• [DATA TO USE]

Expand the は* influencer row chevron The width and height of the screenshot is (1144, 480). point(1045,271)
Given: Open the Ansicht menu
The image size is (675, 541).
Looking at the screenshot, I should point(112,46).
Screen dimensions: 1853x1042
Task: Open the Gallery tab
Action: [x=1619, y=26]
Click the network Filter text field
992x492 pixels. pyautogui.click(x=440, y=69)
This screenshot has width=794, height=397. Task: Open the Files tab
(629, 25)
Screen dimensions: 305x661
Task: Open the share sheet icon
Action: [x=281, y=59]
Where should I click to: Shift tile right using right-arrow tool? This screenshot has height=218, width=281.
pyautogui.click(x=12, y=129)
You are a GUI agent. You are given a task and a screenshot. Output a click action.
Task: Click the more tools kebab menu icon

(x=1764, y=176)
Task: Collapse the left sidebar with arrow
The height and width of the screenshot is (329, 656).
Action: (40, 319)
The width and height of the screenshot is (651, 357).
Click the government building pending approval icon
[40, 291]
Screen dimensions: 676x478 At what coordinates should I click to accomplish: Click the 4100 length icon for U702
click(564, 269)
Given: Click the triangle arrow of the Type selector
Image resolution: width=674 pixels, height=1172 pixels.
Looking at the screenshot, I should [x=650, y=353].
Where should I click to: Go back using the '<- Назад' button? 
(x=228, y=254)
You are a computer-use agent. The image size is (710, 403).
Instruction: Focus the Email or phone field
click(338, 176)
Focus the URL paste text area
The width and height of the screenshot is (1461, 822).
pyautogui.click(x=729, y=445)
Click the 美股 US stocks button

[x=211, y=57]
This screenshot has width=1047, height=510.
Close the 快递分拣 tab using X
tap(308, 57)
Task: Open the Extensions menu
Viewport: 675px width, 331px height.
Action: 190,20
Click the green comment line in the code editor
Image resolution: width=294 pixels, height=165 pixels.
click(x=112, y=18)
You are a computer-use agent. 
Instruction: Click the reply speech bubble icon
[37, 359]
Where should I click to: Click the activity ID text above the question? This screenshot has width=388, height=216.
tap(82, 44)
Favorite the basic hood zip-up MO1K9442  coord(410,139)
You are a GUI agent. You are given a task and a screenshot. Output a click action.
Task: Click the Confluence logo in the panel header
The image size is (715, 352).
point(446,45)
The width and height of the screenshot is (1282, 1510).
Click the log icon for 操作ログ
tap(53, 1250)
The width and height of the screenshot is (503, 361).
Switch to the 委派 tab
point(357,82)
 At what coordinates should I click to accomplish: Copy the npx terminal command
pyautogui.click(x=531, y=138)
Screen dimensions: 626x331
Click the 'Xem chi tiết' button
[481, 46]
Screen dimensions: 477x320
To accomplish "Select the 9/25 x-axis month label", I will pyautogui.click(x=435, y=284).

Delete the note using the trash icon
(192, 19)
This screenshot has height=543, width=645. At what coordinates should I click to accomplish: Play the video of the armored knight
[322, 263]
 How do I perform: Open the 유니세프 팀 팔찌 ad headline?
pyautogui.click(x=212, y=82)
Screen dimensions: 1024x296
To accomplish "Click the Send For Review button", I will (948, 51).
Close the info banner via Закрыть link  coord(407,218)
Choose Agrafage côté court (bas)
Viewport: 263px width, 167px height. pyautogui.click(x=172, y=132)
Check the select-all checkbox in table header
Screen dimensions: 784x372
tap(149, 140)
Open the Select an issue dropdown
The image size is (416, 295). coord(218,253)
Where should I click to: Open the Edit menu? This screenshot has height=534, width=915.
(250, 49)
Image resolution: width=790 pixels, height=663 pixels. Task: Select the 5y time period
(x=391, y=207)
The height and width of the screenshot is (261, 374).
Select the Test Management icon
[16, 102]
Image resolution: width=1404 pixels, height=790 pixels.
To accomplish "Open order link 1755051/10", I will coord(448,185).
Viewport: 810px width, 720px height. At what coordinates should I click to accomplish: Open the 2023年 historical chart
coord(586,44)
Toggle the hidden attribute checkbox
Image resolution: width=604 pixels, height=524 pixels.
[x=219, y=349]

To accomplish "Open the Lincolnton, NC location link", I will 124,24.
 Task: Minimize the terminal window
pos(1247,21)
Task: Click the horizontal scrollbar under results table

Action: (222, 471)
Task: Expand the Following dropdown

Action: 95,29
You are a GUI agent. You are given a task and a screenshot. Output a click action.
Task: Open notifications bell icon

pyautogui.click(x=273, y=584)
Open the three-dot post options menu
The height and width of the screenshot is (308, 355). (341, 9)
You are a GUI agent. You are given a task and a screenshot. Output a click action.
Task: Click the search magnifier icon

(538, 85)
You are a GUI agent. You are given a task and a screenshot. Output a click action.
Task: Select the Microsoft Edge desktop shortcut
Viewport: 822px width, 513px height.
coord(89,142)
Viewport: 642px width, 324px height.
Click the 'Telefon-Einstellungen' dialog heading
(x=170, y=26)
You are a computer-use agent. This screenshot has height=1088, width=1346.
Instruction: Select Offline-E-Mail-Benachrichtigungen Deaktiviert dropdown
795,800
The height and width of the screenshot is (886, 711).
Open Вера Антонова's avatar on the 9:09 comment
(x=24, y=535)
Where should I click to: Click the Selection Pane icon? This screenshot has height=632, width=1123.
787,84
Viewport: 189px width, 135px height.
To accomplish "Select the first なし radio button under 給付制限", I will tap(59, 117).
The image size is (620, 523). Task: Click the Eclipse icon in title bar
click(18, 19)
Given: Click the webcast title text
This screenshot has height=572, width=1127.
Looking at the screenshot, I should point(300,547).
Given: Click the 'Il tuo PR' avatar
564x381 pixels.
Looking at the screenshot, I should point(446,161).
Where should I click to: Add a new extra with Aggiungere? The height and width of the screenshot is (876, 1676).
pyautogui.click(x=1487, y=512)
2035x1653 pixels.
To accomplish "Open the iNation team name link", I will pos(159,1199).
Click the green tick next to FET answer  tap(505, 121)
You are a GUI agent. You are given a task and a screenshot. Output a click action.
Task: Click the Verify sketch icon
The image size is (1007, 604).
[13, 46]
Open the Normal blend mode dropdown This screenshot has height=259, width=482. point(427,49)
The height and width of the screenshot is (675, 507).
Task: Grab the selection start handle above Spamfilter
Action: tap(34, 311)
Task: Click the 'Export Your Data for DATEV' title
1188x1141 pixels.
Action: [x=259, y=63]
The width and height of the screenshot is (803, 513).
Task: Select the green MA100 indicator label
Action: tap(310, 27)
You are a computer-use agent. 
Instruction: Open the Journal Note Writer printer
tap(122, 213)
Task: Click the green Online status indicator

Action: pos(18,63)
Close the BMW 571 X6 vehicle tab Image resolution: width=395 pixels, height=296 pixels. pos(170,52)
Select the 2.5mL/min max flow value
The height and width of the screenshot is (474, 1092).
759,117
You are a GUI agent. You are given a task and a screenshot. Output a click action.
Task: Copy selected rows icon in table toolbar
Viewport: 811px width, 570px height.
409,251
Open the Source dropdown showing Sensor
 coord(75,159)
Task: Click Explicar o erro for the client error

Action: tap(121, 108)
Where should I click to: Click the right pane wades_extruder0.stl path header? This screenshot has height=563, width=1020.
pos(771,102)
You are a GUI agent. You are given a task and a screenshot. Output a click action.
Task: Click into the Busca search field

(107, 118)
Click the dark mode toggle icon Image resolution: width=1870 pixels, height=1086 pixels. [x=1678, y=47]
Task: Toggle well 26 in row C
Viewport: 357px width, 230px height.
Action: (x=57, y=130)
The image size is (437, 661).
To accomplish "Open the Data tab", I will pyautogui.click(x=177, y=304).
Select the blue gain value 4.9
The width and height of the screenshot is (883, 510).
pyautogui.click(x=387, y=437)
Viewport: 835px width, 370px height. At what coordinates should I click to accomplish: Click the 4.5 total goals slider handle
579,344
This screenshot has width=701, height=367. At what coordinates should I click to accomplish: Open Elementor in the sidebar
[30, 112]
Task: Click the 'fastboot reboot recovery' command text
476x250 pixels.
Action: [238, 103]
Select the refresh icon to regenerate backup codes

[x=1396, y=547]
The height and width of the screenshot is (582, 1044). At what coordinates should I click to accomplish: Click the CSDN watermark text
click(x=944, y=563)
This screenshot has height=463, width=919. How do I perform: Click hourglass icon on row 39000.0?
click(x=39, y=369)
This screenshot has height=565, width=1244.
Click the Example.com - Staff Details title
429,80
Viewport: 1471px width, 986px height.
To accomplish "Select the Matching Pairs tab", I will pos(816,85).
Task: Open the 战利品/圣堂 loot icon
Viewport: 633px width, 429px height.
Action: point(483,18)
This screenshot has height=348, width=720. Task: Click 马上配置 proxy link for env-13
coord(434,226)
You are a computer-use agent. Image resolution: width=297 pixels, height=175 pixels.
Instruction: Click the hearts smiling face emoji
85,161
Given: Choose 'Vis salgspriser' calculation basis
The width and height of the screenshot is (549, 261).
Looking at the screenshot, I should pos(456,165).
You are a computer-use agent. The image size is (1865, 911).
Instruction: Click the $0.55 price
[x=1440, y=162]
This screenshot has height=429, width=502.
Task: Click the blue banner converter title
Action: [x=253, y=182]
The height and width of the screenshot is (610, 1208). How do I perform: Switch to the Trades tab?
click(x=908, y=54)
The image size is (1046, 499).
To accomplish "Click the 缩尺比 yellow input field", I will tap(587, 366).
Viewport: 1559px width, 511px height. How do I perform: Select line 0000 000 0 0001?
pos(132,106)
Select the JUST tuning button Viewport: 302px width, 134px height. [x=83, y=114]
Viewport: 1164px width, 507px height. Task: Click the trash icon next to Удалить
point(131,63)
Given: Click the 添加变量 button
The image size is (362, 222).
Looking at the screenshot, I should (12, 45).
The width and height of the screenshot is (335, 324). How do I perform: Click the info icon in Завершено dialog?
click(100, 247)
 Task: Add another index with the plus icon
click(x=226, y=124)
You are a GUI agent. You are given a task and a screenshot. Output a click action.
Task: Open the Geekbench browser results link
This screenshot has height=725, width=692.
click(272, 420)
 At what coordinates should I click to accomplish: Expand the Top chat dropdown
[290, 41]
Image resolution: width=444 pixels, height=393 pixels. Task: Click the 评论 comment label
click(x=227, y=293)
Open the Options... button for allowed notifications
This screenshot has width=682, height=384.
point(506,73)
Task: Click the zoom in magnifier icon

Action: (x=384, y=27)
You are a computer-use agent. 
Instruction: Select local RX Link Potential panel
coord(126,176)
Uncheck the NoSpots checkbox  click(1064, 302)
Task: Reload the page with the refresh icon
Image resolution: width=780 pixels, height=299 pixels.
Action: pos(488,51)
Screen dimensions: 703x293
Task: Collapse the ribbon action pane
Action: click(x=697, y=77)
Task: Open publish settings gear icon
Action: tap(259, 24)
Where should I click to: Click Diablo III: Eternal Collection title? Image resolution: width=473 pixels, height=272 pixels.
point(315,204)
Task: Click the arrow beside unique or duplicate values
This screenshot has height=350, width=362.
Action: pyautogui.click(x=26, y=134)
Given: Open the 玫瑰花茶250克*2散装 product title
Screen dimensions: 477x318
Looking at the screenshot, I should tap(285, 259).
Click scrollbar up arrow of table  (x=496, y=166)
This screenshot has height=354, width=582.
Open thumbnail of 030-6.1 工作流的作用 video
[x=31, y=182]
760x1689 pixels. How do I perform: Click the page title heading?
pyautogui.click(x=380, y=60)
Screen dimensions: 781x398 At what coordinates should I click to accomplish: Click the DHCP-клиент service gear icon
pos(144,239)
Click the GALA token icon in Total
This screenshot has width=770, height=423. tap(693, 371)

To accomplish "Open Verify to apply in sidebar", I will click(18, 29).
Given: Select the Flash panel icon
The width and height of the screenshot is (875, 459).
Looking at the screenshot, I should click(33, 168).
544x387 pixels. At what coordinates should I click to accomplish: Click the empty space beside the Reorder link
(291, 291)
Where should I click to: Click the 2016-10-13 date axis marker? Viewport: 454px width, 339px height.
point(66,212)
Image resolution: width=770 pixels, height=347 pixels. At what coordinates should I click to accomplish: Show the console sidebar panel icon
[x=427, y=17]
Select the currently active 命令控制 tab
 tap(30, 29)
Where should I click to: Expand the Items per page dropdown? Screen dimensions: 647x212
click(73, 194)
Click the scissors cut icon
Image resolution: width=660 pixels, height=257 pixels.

• [WHAT YOU HAVE TO DO]
Looking at the records above, return exactly the lines from the line with "Viewport: 189px width, 135px height." to the line with "Given: Click the webcast title text", both ends included.

• [EXERCISE OUTPUT]
Viewport: 189px width, 135px height.
To accomplish "Select the first なし radio button under 給付制限", I will tap(59, 117).
The image size is (620, 523). Task: Click the Eclipse icon in title bar
click(18, 19)
Given: Click the webcast title text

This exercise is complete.